Unlocking the lower front door lock, I saw the shape of the passports on the hall table through the stained glass. I took two quick seconds to step inside the threshold and grab them in my right hand. As I turned to exit, an inherent instinct told me to look up.
I looked toward the kitchen. The sliver of light emanating from the crack in the door revealed the briefest glimpse of a passing man.
With a matted mullet.
He was rifling through the drawers in the kitchen, upturning them onto the floor.

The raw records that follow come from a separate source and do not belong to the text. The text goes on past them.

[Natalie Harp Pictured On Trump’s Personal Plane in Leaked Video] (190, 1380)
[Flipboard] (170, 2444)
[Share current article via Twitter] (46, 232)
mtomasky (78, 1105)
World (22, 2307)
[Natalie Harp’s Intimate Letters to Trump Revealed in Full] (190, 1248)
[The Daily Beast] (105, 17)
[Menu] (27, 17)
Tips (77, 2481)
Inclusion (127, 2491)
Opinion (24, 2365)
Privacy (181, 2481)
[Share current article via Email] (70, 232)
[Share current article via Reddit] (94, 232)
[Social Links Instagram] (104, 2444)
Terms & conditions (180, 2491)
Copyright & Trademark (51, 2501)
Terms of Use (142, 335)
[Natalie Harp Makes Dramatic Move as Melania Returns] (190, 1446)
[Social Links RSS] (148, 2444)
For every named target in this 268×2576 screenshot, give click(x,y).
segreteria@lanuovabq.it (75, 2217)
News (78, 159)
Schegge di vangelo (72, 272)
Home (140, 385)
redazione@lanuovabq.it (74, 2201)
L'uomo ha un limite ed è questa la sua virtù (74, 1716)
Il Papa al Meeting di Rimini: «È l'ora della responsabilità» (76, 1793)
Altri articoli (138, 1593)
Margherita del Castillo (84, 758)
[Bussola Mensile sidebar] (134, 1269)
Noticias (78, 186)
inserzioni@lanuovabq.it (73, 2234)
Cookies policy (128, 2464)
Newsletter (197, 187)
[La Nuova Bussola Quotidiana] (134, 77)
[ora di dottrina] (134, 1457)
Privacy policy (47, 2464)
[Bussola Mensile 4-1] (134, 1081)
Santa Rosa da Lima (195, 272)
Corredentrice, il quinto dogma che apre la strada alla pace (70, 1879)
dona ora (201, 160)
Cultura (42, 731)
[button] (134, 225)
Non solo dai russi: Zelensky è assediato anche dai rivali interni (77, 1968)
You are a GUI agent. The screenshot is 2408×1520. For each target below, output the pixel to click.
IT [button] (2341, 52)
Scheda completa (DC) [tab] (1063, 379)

I hadn’t spooked him by opening the door. Retreating outside and closing the door quietly, I took out my phone. I rang the Police directly in Swords, giving them his name and taxi plate – of his piece of shit car.
I had the luxury of watching the Police enter my home, run upstairs and haul his opinionated ass off into custody. I made sure he didn’t spot me – I didn’t want him coming back for more knowing that I’d reported the incident.
The Police unofficially told me that the reason he had broken in was the fact I didn’t bother to tip him.
He had seen how quickly I had exited my front door in the rain and saw that I mistakenly, hadn’t set the alarm. He broke in by slipping through the side gate and kicking in the glass of our back door.
I missed my flight but caught a later one out that afternoon. I had to arrange for an emergency window fitting and made sure I set my alarm before leaving.
An idiot like this wasn’t going to ruin our last minute holiday buzz.